[begin Passage provided]

He is truly wise who’s travelled far and knows the ways of the world
From “Havamal”, a 13th century poem of Norse mythology
Note: This blog post will focus on the Golden Circle and surrounding sites, which covers a loop around the Western and Southwestern parts of Iceland.
The land of geysers, Vikings, waterfalls, seemingly “weird” but tasty foods, geothermal baths, picturesque hikes, and most importantly awesome people in a sparsely populated but robust landscape. That is but a small summary of the land with the Northernmost capital in the world, straddling the Arctic circle.
Welcome to Iceland!
Itinerary
- I first landed in Keflavik International Airport, an hour drive south of the capital Reykjavik (which has its own airport but international arrivals come through Keflavik only). I rented a car at the airport for the whole trip, which lasted for 7 days.
- I stayed at an Airbnb in Reykjavik throughout the trip, exploring around the city during the day and meeting locals at night. I also went on a whale watching trip from the port of Reykjavik into the Arctic ocean that I booked online through Viator, a subsidiary of Travelocity
- For a few days, I embarked on a journey throughout the Golden Circle, which runs through 3 major national parks: Thinvellir National Park, Geysir Geothermal Area, and Gullfoss Waterfalls, along with other sites on the peripheries.
- Thinvellir National Park: The first and closest stop to Reykjavik. Here you can learn about the formation of Iceland as a nation through several monuments and see a lot of geological wonders, including seeing the 2 geological tectonic plates, the Eurasian and North American tectonic plates (which are drifting apart, creating the volcanic activity of the Iceland) and Oxararfoss, one of the many beautiful waterfalls of Iceland. The walk around is truly a wonder on its own.
- Geysir National Park: This where the world-famous shooting geysirs are found (and hence the word for it, “geysir”). The active one is called Strokkur, which erupts every 15 minutes (and erupt is an understatement). Climb up the nearby hill for a spectacular view of the whole geothermally active valley!
- GullFoss Waterfalls: The “Golden Falls”, where the circle derives its name, is one of the most beautiful places I have ever visited in my life. One of the largest waterfalls in Iceland, it truly is a magnificent show of the force of nature. Above the main falls, there is a platform for which you can truly “feel” the falls as they cascade around you (make sure you are wearing water-resistant clothing!). A nearby hill will give you a spectacular view of the whole area.
- Other areas of interest around these that I visited included Kerid National Park (a water-filled dormant volcanic crater where you can walk around and go down to the bottom of the crater), the small town of Vik (on the Southern shore) with the nearby Reynisfjara beach (Black Beach) with its black sand beach and cinematic landscape, Skogafoss (another huge scenic waterfall), Fagradalsfjall (an active volcano that can be seen all the way from a rooftop in Reykavik), and Seljalandsfoss, a large solitary waterfall where you can walk into a cave behind it for a view you will never forget (the first picture of this post is from there)
- And of course, spa day! I visited the world-famous Blue Lagoon, a luxurious man-made set of geothermal pools just a skip away from the airport. Less crowded and more affordable places I visited include the Secret Lagoon (on the Golden Circle, also man-made) and Reykjadalur, an out of the way natural geothermal river hidden in the mountains that is free (but you need to hike up a small mountain for an hour or so to reach it)

[end Passage provided]

• **Given request 1**
In the Iceland travel post, reproduce word for word the part that opens with the words containing "The land of" and closes with "the Arctic circle.".
• **Given request 2**
List every waterfall that the Iceland travel post mentions by name.

[begin Data]

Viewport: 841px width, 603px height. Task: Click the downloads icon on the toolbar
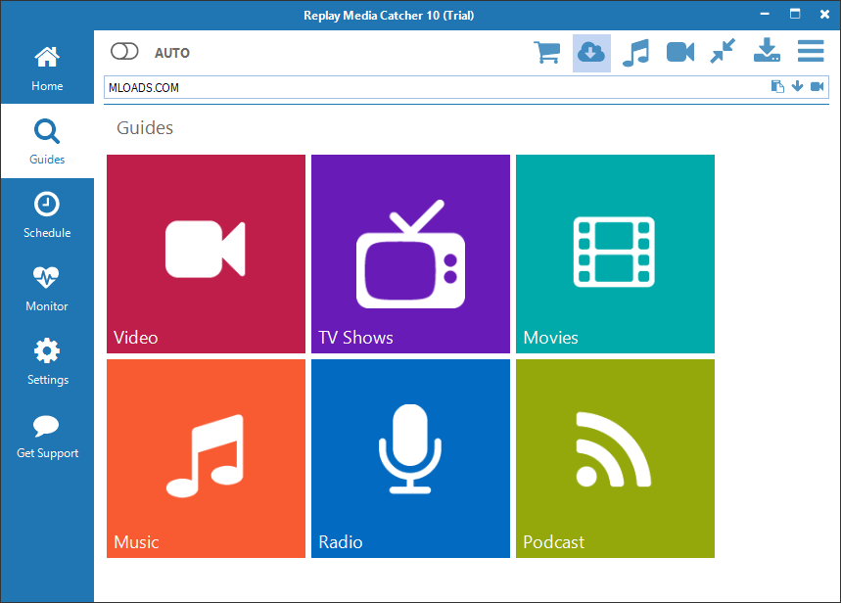point(767,51)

[end Data]

• **Correct result 1**
The land of geysers, Vikings, waterfalls, seemingly “weird” but tasty foods, geothermal baths, picturesque hikes, and most importantly awesome people in a sparsely populated but robust landscape. That is but a small summary of the land with the Northernmost capital in the world, straddling the Arctic circle.

• **Correct result 2**
- Oxararfoss
- Gullfoss
- Skogafoss
- Seljalandsfoss